Può un millimetro cubico di un cervello, parliamo di dimensioni inferiori a un granello di sabbia, riservare così tanta complessità e bellezza? La risposta è sì. E possiamo saperlo grazie al lavoro di un gruppo di scienziati americani che è riuscito, per la prima volta al mondo, a ricostruire un frammento del cervello di un topo in 3D con un dettaglio senza precedenti. La mappa mostra sia le cellule che la loro attività elettrica. Il risultato è un “atlante cerebrale” che lascia a bocca aperta. Pensate, in uno spazio così piccolo è racchiuso l’equivalente di un’intera città neurale. Se preferite i numeri, eccoli qui: il database prodotto occupa 1,6 petabyte di memoria, l’equivalente di 22 anni di video HD ininterrotti. La ricerca è stata pubblicata su Nature, e per la neuroscienza è paragonabile all’impatto del Progetto Genoma Umano.

## Dati forniti
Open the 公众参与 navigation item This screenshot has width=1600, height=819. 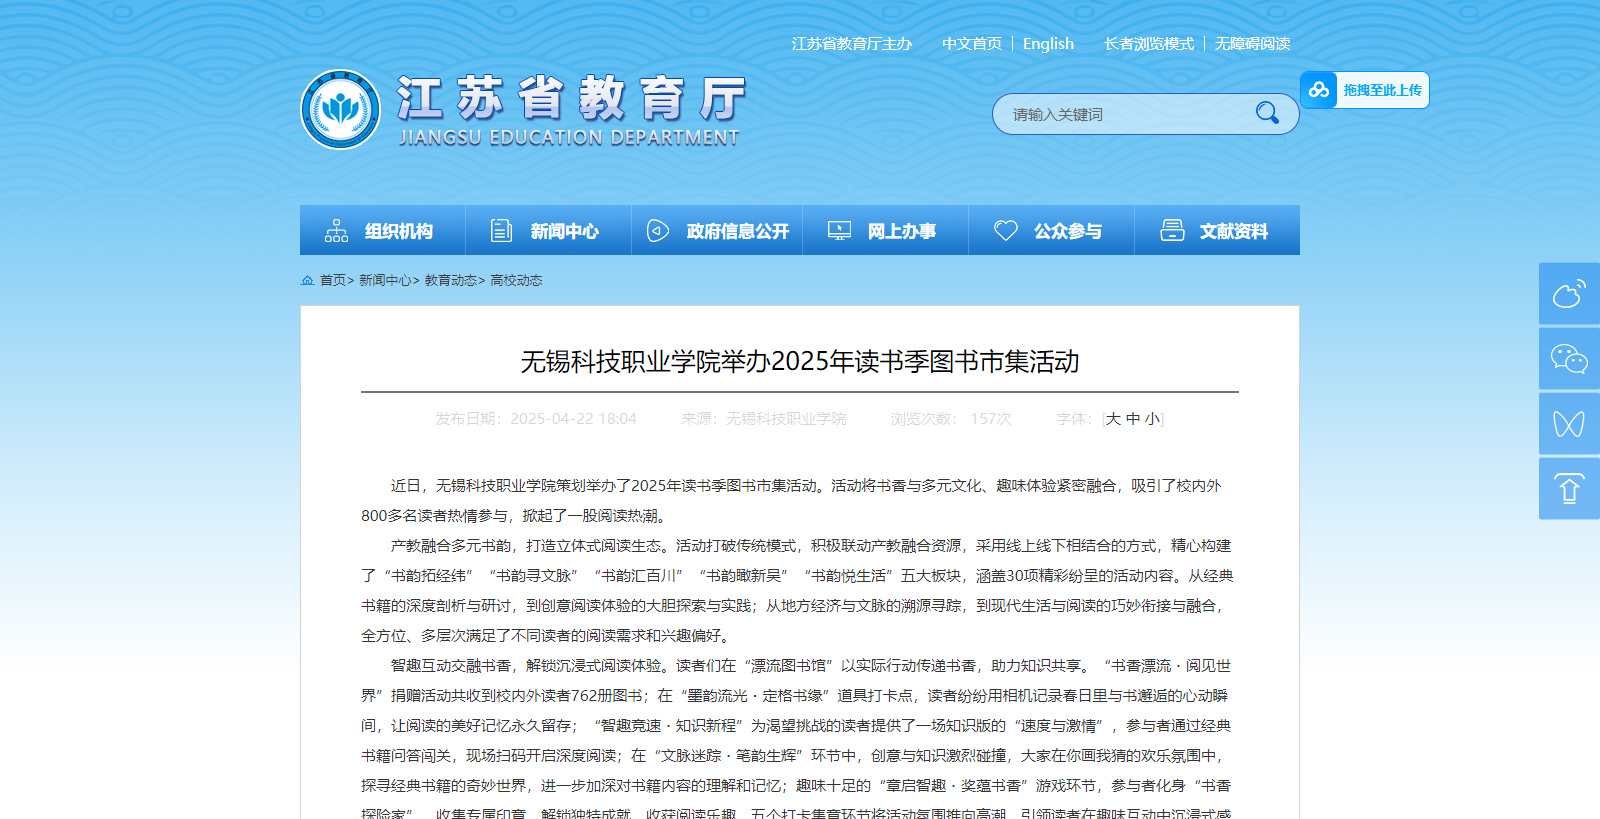pyautogui.click(x=1051, y=231)
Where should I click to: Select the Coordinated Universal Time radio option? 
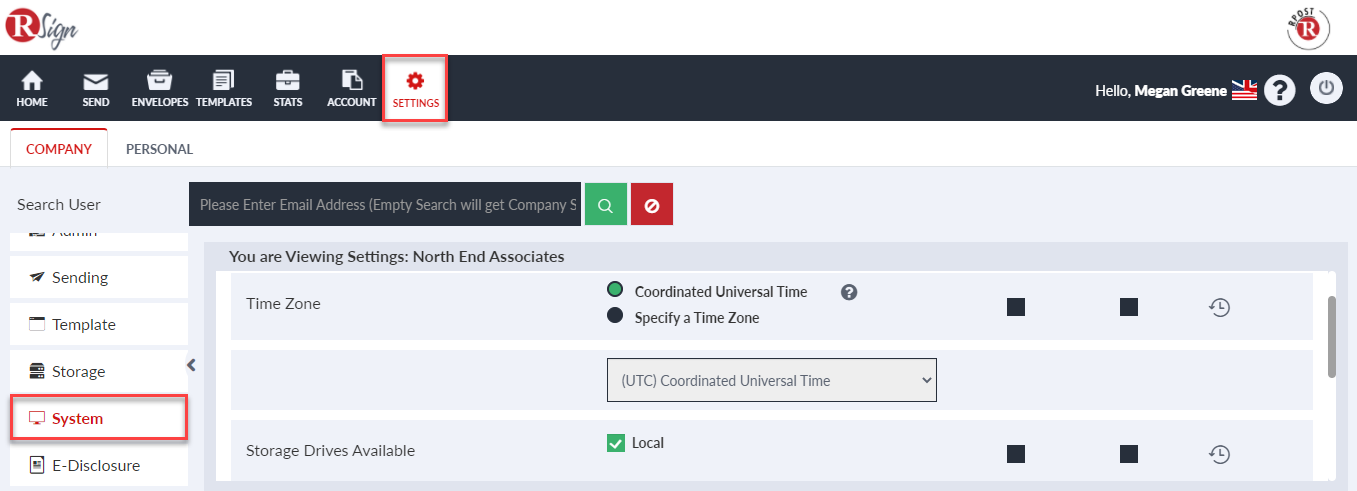pyautogui.click(x=616, y=290)
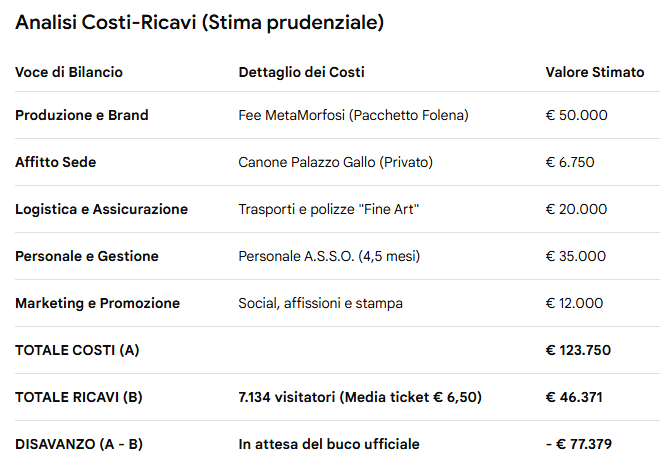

## Consegna 1
Elenca tutti i termini di paragone che il brano sulla mappa del cervello di topo usa per il frammento di cervello, per il database e per la ricerca.
## Consegna 2
Traduci in inglese la frase del brano sulla mappa del cervello di topo "La mappa mostra sia le cellule che la loro attività elettrica."

## Risposta 1
- un granello di sabbia
- un'intera città neurale
- 22 anni di video HD ininterrotti
- il Progetto Genoma Umano

## Risposta 2
The map shows both the cells and their electrical activity.